On the other side of the coin, the same women probably want to meet a man that they can have fun with, enjoy some intelligent company, and know that he won’t spend all evening insulting them, trying to touch them inappropriately (and other dumb stuff that some guys try), since I would imagine that the same dim-witted guy, assuming he had sex at all, would then spend the next month bragging about it to all his mates, and ruining some poor girls reputation in the process.
So, in western society, there’s a taboo against girls walking up to guys they don’t know, at least not without an excellent reason. But women still need to attract quality men… How do they do this? Well, they’ll manipulate their appearances, using make-up, Wonder bras, nice clothes and hairdos etc., to make themselves look more attractive.

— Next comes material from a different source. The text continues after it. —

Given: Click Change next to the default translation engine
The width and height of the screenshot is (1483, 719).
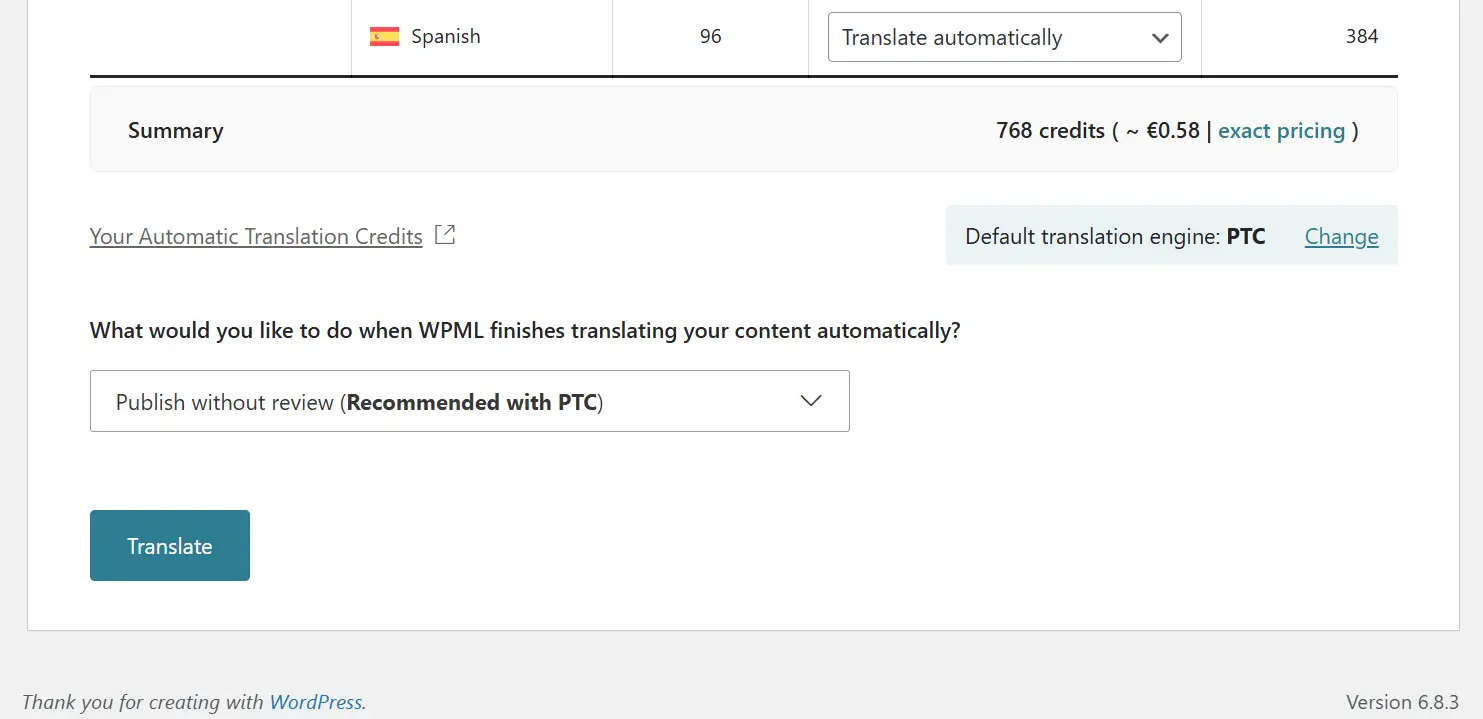Looking at the screenshot, I should pyautogui.click(x=1341, y=236).
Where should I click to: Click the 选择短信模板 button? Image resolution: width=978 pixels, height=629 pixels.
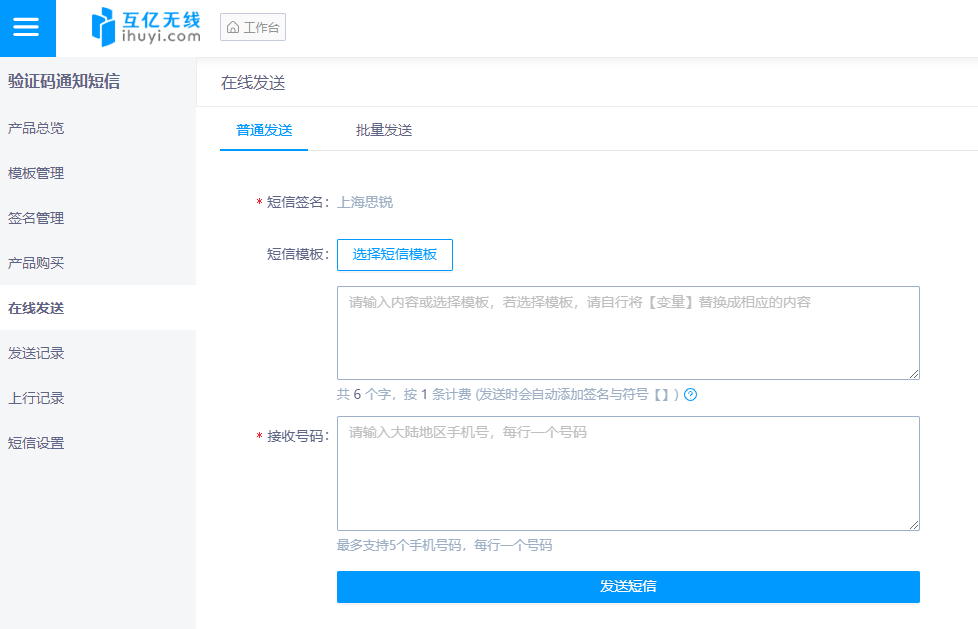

In summary, therefore, attraction is a passive process mostly used by women who aren’t prepared to approach men directly, whilst seduction is an active process. As a simpler example, someone might claim “I was attracted to the painting…” (a passive process) “…and the Salesperson seduced me into buying it, when they offered good credit terms / a discount / free framing” (an active process). This just doesn’t work the other way round.
So, for many men, myself included, unless we get extensive cosmetic surgery, lose weight, gain height, develop a six-pack, a sense of fashion and then go on to discover the fountain of youth; the chances of a woman being passively attracted and then instigating sex, are slight at best. Ergo, attractiveness is more of a bonus that you either have or you don’t, whereas seduction is a skill that can be made explicit and is therefore transferable from person to person.
As to deceit, that’s generally a bad thing, but then deceit was never mentioned in any of the definitions of seduction already listed. Although, I’ve given this a little thought, and it’s certainly possible that even deceit has a small use in seduction. For example, when I’ve been asked for my opinion, by a girl I’m going out with, as to whether she should change the dress she’s wearing for the one she’s holding; I’m savvy enough to know that the best answer is to tell her “keep the one you’re wearing on”. After all, she’s probably spent some considerable time deciding what to wear, and my knowledge of women’s fashion is on a par with my knowledge of Quantum theory. I’m sure she knows this too, and since I figure she’ll look good in either dress, I know that what she really wants is a quick confidence boost, and not a teary debate about dress styles with a guy that doesn’t really have much opinion either way.
Alternatively, many people hold strong views about inconsequential things. So, how many times have you, dear reader, been at the start of a relationship with someone that appeared to be a lovely person in almost all respects, except they support a different football team to you, perhaps they venerate some over-rated celebrity that you wouldn’t piss on if they were on fire, or quite possibly they are simply opposed to promiscuity, while you spend time reading websites like Seduction Labs.
In this situation, you can be honest (and I’ll admire your principles if you are), but let’s face it, it’s more than likely going to jam a spanner in the works of your seduction. You could of course skirt the issue and wind up looking rather shifty, or you could just be deceitful (the sin of omission is deceit too) over a trivial matter that will most likely be forgotten within a short time and probably never mentioned again, at least until your relationship is on a firmer footing, and more able to deal with such ripples.
So, finally, if we don’t manipulate, we’ll more than likely just end up with a bored seducee, a worthless phone number or simply asked to ‘Please go away’. Of course, in no way am I suggesting that one should lie all the time, just occasionally it’s best to stay quiet or bend the truth a little.
Chris Rock tells an amusing anecdote about how both men and women lie, but men tell small petty lies. According to Mr. Rock, a man might say “I’m going bowling”, not realising that the woman already knows that he’s lying, because he does it all the time. But the woman might say “It’s your baby!”